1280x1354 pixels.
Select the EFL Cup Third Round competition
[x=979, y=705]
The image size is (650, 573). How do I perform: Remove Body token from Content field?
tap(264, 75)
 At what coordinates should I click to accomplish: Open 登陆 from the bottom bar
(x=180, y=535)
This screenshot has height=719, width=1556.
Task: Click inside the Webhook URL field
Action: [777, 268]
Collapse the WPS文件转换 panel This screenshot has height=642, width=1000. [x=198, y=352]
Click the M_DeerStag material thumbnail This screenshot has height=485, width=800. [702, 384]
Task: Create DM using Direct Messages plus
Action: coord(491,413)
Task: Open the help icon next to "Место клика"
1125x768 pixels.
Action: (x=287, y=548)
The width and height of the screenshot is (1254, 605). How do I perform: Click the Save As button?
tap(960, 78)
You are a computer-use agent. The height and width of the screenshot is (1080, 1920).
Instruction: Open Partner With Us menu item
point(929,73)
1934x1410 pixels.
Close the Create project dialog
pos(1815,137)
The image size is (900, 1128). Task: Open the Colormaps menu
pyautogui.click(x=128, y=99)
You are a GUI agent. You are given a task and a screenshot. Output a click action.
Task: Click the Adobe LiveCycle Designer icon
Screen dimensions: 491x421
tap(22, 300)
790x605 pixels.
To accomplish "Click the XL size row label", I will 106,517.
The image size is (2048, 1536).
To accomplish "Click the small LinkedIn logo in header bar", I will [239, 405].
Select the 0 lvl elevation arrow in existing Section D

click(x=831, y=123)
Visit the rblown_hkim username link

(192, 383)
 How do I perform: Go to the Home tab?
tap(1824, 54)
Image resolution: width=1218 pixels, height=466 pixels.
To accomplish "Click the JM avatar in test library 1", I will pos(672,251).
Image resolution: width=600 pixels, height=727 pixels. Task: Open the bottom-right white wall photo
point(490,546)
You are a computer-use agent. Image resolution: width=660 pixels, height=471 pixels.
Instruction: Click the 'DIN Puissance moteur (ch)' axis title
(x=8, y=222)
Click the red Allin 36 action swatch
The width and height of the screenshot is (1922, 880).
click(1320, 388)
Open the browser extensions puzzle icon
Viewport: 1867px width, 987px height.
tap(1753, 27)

*What this task involves*: Output all of the material above verbatim, line for line, with no changes.

*Complete answer*:
1280x1354 pixels.
Select the EFL Cup Third Round competition
[x=979, y=705]
The image size is (650, 573). How do I perform: Remove Body token from Content field?
tap(264, 75)
 At what coordinates should I click to accomplish: Open 登陆 from the bottom bar
(x=180, y=535)
This screenshot has height=719, width=1556.
Task: Click inside the Webhook URL field
Action: [777, 268]
Collapse the WPS文件转换 panel This screenshot has height=642, width=1000. [x=198, y=352]
Click the M_DeerStag material thumbnail This screenshot has height=485, width=800. [702, 384]
Task: Create DM using Direct Messages plus
Action: coord(491,413)
Task: Open the help icon next to "Место клика"
1125x768 pixels.
Action: (x=287, y=548)
The width and height of the screenshot is (1254, 605). How do I perform: Click the Save As button?
tap(960, 78)
You are a computer-use agent. The height and width of the screenshot is (1080, 1920).
Instruction: Open Partner With Us menu item
point(929,73)
1934x1410 pixels.
Close the Create project dialog
pos(1815,137)
The image size is (900, 1128). Task: Open the Colormaps menu
pyautogui.click(x=128, y=99)
You are a GUI agent. You are given a task and a screenshot. Output a click action.
Task: Click the Adobe LiveCycle Designer icon
Screen dimensions: 491x421
tap(22, 300)
790x605 pixels.
To accomplish "Click the XL size row label", I will 106,517.
The image size is (2048, 1536).
To accomplish "Click the small LinkedIn logo in header bar", I will [239, 405].
Select the 0 lvl elevation arrow in existing Section D

click(x=831, y=123)
Visit the rblown_hkim username link

(192, 383)
 How do I perform: Go to the Home tab?
tap(1824, 54)
Image resolution: width=1218 pixels, height=466 pixels.
To accomplish "Click the JM avatar in test library 1", I will pos(672,251).
Image resolution: width=600 pixels, height=727 pixels. Task: Open the bottom-right white wall photo
point(490,546)
You are a computer-use agent. Image resolution: width=660 pixels, height=471 pixels.
Instruction: Click the 'DIN Puissance moteur (ch)' axis title
(x=8, y=222)
Click the red Allin 36 action swatch
The width and height of the screenshot is (1922, 880).
click(1320, 388)
Open the browser extensions puzzle icon
Viewport: 1867px width, 987px height.
tap(1753, 27)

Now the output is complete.